Each day the eight-hectare plant will be able to handle around 20 000 cubic metres of water – roughly equivalent to eight Olympic-sized swimming pools. The plant’s R&D centre will also test out different techniques to bring wastewater treatment into the circular economy by removing common chemicals found in wastewater and treating them to be reused.
”They are pollutants in our traditional way of thinking, but we should also see them as a resource,” said Ms Zhu. For example, the plant can recover and treat phosphorous to create fertiliser for farmers.
Another feature of this plant is the organic waste treatment center, where biogas is produced by anaerobic digestion of sludge and other organic matter. The plant can then use this biogas to produce electricity to help power itself. Any biogas residue can then be used as compost, once it has been checked for safety.
The plant offers China a way to test circular water solutions that can then be rolled out nationwide says Ms Zhu. This, and recent announcements from National Reform and Development Commission (NRDC) and Chinese ministries supporting circular water solutions shows that there is ”a good future” for water reuse, she says.
Forum
Ms Zhu recently spoke at the WaterShare conference held online on 14th April. The event brought experts from across Asia and Europe to share their experiences developing circular water solutions.

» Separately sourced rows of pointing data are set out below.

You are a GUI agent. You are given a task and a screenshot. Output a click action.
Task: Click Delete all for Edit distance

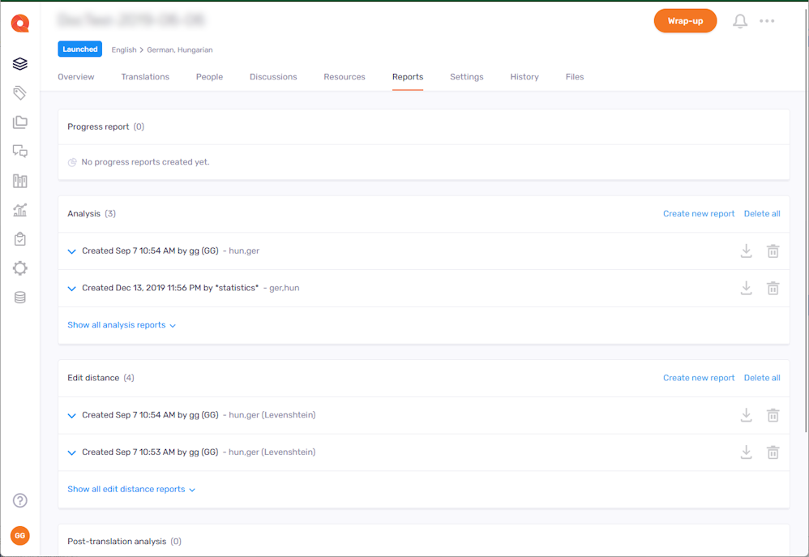pyautogui.click(x=762, y=378)
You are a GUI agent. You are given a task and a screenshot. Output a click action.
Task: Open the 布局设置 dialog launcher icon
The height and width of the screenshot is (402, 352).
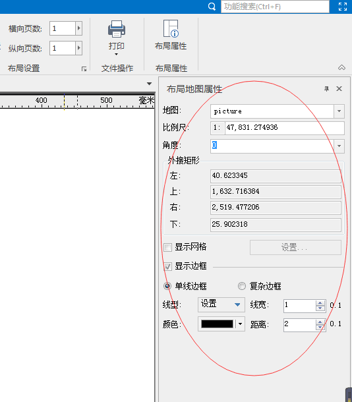(x=84, y=69)
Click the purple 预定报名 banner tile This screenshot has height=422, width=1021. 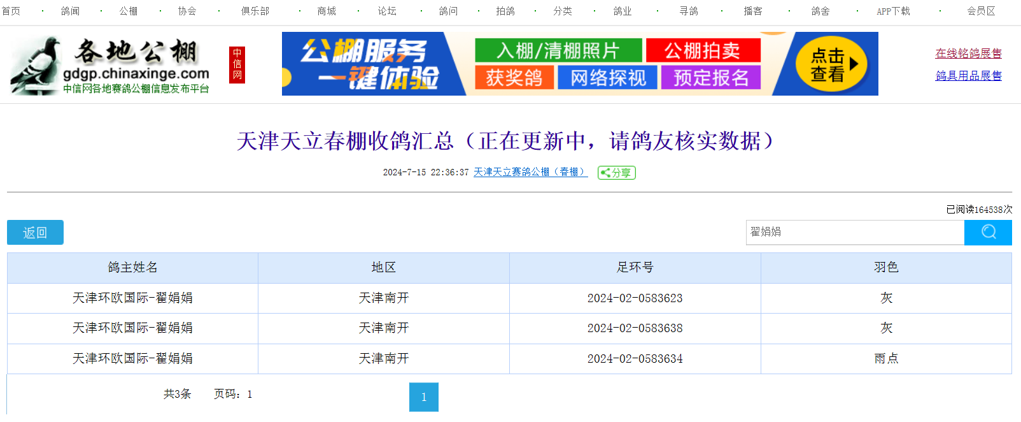coord(710,78)
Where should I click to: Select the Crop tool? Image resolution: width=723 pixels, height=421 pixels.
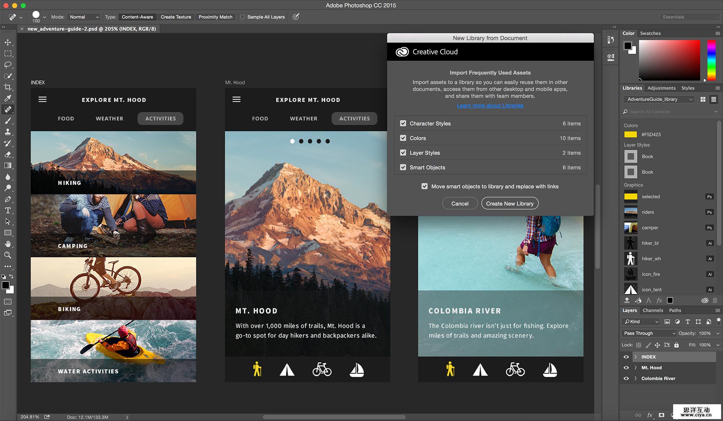point(8,87)
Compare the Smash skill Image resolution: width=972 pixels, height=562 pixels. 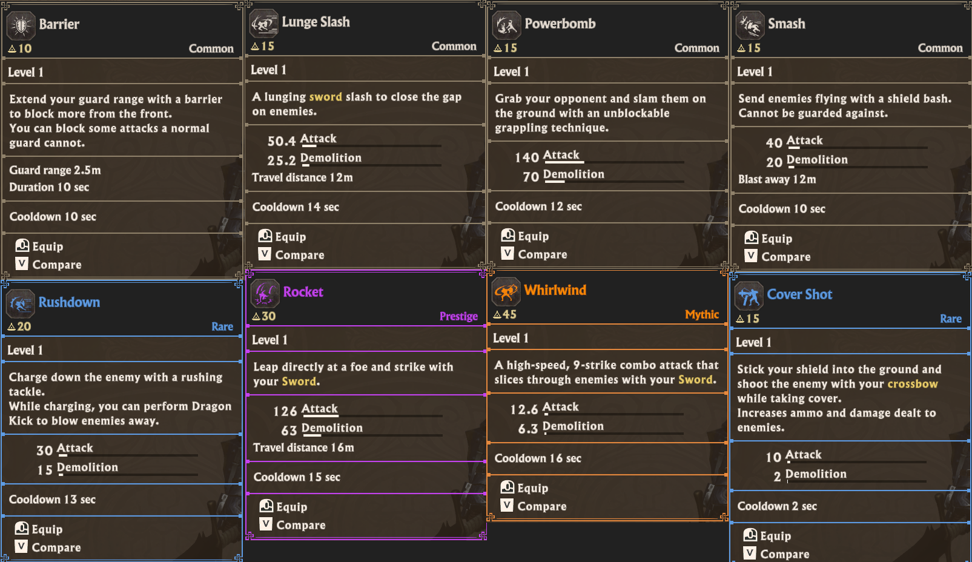pos(778,257)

Conferences such as WaterShare are needed in the research community, says Dr Zhu. ”On the one hand Chinese partners say that they are looking for new technologies abroad,” she says. ”But on the other hand, these technologies perhaps already exist in Europe and abroad. Effective channels to connect China and Europe are lacking.
One benefit of the Yixing plant, she says is that it can also test new technologies from abroad to see if they work well for Chinese needs.
In the future she would like to see similar ways to communicate circular water solutions, since many solutions are equally applicable outside of Asia. ”From my perspective there should be a very good platform where stakeholders from different countries can come together through scientific workshops, matchmaking events, and conferences,” she says.
”I think this exchange should not just be in one direction; there are also some good practices from China that can be transferred to European partners.”